When you have reliable information about the SOA from the TLD authoritative server, you can then query the primary name server itself authoritative (the one thats in the SOA record on the gTLD nameserver!) for any other NS records, and then proceed with checking all those name servers you've got from querying the NS records, to see if there is any inconsistency for any other particular record, on any of those servers.

This all works much better/reliable with linux and dig than with nslookup/windows.


An easy way is to use an online domain tool. My favorite is Domain Tools (formerly whois.sc). I'm not sure if they can resolve conflicting DNS records though. As an example, the DNS servers for stackoverflow.com are

  NS51.DOMAINCONTROL.COM
  NS52.DOMAINCONTROL.COM

We've built a dns lookup tool that gives you the domain's authoritative nameservers and its common dns records in one request.

Example: https://www.misk.com/tools/#dns/stackoverflow.com

Our tool finds the authoritative nameservers by performing a realtime (uncached) dns lookup at the root nameservers and then following the nameserver referrals until we reach the authoritative nameservers. This is the same logic that dns resolvers use to obtain authoritative answers. A random authoritative nameserver is selected (and identified) on each query allowing you to find conflicting dns records by performing multiple requests.

You can also view the nameserver delegation path by clicking on "Authoritative Nameservers" at the bottom of the dns lookup results from the example above.

Example: https://www.misk.com/tools/#dns/[email protected]


I have found that for some domains, the above answers do not work. The quickest way I have found is to first check for an NS record. If that doesn't exist, check for an SOA record. If that doesn't exist, recursively resolve the name using dig and take the last NS record returned. An example that fits this is analyticsdcs.ccs.mcafee.com.

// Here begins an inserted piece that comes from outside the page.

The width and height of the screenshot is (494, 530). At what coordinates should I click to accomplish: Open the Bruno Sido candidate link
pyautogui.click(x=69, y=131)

  1. Check for an NS record

host -t NS analyticsdcs.ccs.mcafee.com.

  1. If no NS found, check for an SOA record

host -t SOA analyticsdcs.ccs.mcafee.com.

  1. If neither NS or SOA, do full recursive and take the last NS returned

dig +trace analyticsdcs.ccs.mcafee.com. | grep -w 'IN[[:space:]]*NS' | tail -1

  1. Test that the name server returned works

host analyticsdcs.ccs.mcafee.com. gtm2.mcafee.com.


I found that the best way it to add always the +trace option:

dig SOA +trace stackoverflow.com

It works also with recursive CNAME hosted in different provider. +trace trace imply +norecurse so the result is just for the domain you specify.